**** STORED RECORDS ****

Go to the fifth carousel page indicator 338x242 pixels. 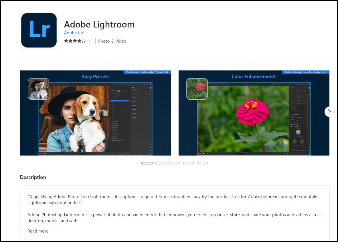coord(202,163)
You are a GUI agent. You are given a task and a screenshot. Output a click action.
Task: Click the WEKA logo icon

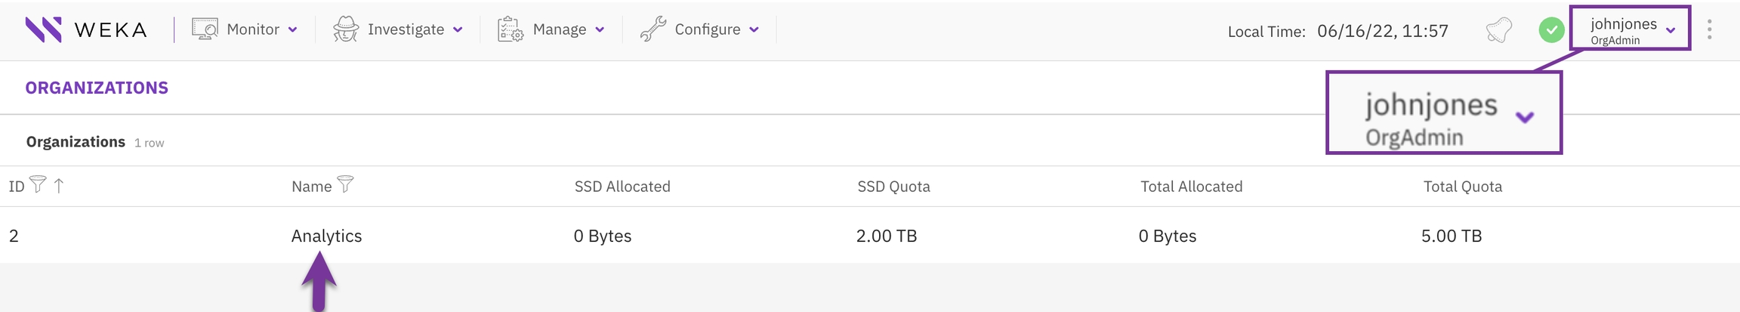tap(44, 29)
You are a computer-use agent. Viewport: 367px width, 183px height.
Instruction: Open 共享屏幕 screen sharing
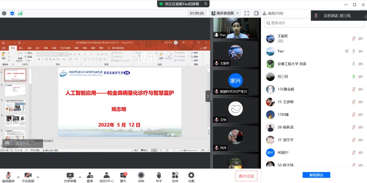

****

*WHAT YOU SHOULD DO*:
Could you give again, word for word, every line from the one holding "You are a computer-use" through the end of the records, both ends included? Leave the pictures out of your answer.

*FINAL RESULT*:
You are a computer-use agent. Viewport: 367px width, 183px height.
Instruction: Open 共享屏幕 screen sharing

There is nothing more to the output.